Only 10 of the Navy's 268 admirals are African-American, most are rear admirals and none holds the two highest ranks, according to data from a task force that's examining the history of discrimination in the Navy. Rear Adm. Alvin Holsey, who heads the One Navy Task Force for the Chief of Naval Operations, concedes that those numbers are small.
Building an admiral is a 20- to 30-year commitment, he said, and someone has to be willing to guide that young officer. "As a Black officer in the U.S. Navy, I will tell you I've mentored more people who don't look like me than do look like me," Holsey said. "Somebody who doesn't look like me had to reach out and engage in my career."
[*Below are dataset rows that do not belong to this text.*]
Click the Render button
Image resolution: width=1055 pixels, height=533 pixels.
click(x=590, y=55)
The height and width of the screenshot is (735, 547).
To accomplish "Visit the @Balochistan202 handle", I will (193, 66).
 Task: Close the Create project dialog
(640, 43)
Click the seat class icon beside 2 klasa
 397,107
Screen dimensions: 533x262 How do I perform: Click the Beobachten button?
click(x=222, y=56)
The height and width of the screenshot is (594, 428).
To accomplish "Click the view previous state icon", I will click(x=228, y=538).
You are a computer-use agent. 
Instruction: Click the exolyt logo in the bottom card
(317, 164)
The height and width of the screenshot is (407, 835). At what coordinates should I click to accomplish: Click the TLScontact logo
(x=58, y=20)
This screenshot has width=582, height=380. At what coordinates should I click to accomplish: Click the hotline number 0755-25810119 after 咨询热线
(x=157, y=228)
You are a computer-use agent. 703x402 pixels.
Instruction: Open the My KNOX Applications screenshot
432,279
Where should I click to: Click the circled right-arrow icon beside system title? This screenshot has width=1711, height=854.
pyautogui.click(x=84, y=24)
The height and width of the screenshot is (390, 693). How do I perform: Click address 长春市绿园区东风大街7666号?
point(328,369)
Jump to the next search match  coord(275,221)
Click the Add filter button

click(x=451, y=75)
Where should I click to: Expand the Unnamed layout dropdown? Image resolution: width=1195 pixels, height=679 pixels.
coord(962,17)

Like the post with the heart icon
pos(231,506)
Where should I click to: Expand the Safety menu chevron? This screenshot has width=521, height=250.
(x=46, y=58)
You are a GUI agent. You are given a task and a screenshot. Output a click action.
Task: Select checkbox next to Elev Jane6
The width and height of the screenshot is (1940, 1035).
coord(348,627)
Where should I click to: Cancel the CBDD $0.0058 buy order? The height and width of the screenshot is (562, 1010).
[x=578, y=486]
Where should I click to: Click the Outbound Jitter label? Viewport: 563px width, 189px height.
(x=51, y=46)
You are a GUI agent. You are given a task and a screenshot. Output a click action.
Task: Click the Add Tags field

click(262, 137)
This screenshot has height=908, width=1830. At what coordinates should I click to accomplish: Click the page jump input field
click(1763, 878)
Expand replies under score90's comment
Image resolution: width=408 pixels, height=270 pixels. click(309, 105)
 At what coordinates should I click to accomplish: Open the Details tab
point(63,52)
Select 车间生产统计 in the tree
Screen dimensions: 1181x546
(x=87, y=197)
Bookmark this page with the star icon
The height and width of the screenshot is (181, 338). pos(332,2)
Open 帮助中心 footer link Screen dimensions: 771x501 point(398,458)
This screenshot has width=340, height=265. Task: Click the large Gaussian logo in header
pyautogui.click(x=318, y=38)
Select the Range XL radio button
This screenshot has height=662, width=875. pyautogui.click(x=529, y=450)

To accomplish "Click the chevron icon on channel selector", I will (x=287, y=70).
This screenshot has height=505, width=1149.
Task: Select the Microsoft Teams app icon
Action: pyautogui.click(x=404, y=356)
African Americans comprise about 13% of the U.S. population, but roughly 8.1% of naval officers are Black, according to a 2019 report by the Congressional Research Service. So the pipeline is small, and many Black officers just become exhausted as they work their way up the chain of command, said Keith Green, a retired lieutenant commander. He recently wrote the book Black Officer/White Navy.
"It is not simply just unconscious bias," Green said. Some in the Navy "don't like working for a Black person or a minority, and they don't like having one be their supervisor," he said. Not everyone who African American officers encounter is a problem, but Green said the extra effort to work around troublesome colleagues takes its toll on Black sailors' careers.
"Not only do you have to do all the other stressful things that any military person has do to," Green said, "you have to play that double game of trying to figure out why you're being treated differently or what's happening to you. Why is something happening to you that isn't happening to other people?"
Retired Rear Adm. Sinclair Harris heads the National Naval Officers Association, which has worked for 50 years to promote diversity in the sea services. He said it takes hundreds of ensigns to eventually make one admiral — or what the Navy calls a flag officer.
The Navy has to bring in more young officers of color, he said, so when it's time to promote people to flag officer, "you have enough people in the pot."
Harris referred to the point where junior officers decide to end their careers as "Death Valley."
Graduating from the Naval Academy is the most well worn path to admiral, but fewer than 6% of the current class at the Naval Academy is Black. Harris, who was rejected when he applied to the academy at the beginning of his career, said one solution is mentoring officers coming through less traditional paths.
"When you have one out of 20 diverse candidates going up for flag officer in a community and they decide, you know what, I just got this high-paying job at IBM...now you're down to zero and you have to look at that pipeline, and that pipeline is anemic," Harris said.
The Navy is more diverse at the lower ranks. Nearly 20% of enlisted sailors are African American. But Force Master Chief Huben Phillips, who is part of the One Navy Task Force, said sailors can face discrimination in the ranks.
"Throughout my 31 years, when I've seen racial discrimination against me, I knew what the policy was; I knew it was wrong," Phillips said. "But when you're in the minority, you just kind of put your head down. You think about self preservation. You think about your family. You think about the bigger picture."
Right now, the One Navy Task Force, which was formed after the death of George Floyd and the racial justice protests that followed, is holding focus groups throughout the service to encourage enlisted sailors and officers alike to speak up. The task force is scheduled to issue its report in December.